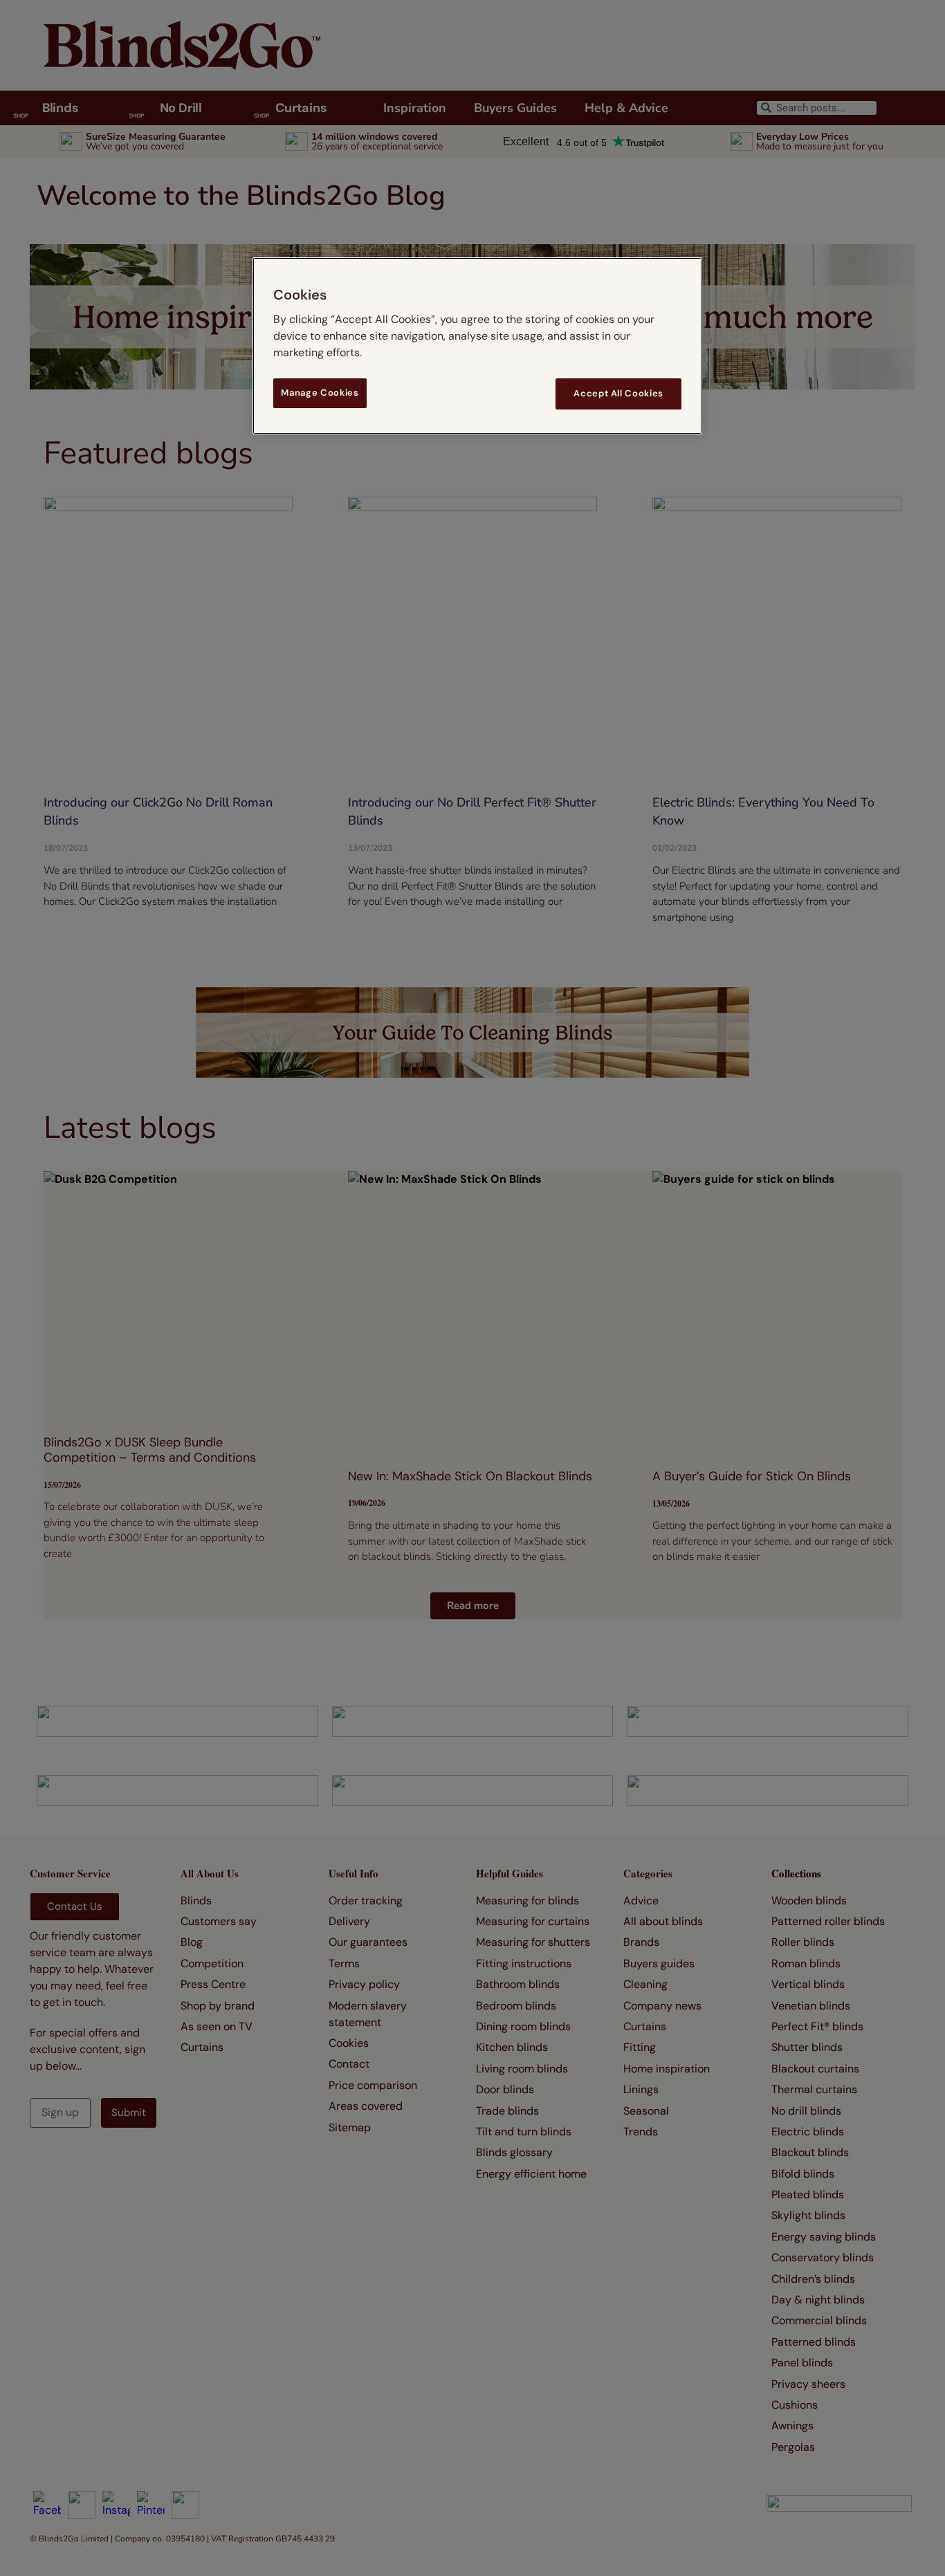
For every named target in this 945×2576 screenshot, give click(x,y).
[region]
•••
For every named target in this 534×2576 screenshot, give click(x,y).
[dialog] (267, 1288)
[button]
•••
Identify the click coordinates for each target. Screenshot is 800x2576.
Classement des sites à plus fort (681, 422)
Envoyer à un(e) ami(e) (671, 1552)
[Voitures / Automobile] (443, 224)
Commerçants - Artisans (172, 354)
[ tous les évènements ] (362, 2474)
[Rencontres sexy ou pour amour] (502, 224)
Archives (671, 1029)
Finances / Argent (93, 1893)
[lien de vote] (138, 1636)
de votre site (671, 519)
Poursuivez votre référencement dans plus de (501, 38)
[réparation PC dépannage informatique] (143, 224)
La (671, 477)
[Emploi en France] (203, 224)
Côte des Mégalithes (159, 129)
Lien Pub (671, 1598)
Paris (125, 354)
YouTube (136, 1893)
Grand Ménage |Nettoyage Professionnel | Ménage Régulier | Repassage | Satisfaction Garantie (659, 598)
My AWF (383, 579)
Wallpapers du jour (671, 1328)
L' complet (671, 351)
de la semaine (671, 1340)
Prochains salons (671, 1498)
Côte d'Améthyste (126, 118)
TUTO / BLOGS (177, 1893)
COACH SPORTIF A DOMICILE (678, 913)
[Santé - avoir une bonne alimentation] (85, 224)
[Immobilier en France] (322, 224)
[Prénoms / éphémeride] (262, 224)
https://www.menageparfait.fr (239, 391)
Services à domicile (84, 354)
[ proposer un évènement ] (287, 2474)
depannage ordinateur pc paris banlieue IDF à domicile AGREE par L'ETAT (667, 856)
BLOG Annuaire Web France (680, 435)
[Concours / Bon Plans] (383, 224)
•••
• Work to be completed:
Send back exactly the lines of the listing above starting at the one with "Commerçants - Artisans (172, 354)" and ending at the one with "[Concours / Bon Plans] (383, 224)", inclusive, and no others.

• Exercise result:
Commerçants - Artisans (172, 354)
[ tous les évènements ] (362, 2474)
[Rencontres sexy ou pour amour] (502, 224)
Archives (671, 1029)
Finances / Argent (93, 1893)
[lien de vote] (138, 1636)
de votre site (671, 519)
Poursuivez votre référencement dans plus de (501, 38)
[réparation PC dépannage informatique] (143, 224)
La (671, 477)
[Emploi en France] (203, 224)
Côte des Mégalithes (159, 129)
Lien Pub (671, 1598)
Paris (125, 354)
YouTube (136, 1893)
Grand Ménage |Nettoyage Professionnel | Ménage Régulier | Repassage | Satisfaction Garantie (659, 598)
My AWF (383, 579)
Wallpapers du jour (671, 1328)
L' complet (671, 351)
de la semaine (671, 1340)
Prochains salons (671, 1498)
Côte d'Améthyste (126, 118)
TUTO / BLOGS (177, 1893)
COACH SPORTIF A DOMICILE (678, 913)
[Santé - avoir une bonne alimentation] (85, 224)
[Immobilier en France] (322, 224)
[Prénoms / éphémeride] (262, 224)
https://www.menageparfait.fr (239, 391)
Services à domicile (84, 354)
[ proposer un évènement ] (287, 2474)
depannage ordinateur pc paris banlieue IDF à domicile AGREE par L'ETAT (667, 856)
BLOG Annuaire Web France (680, 435)
[Concours / Bon Plans] (383, 224)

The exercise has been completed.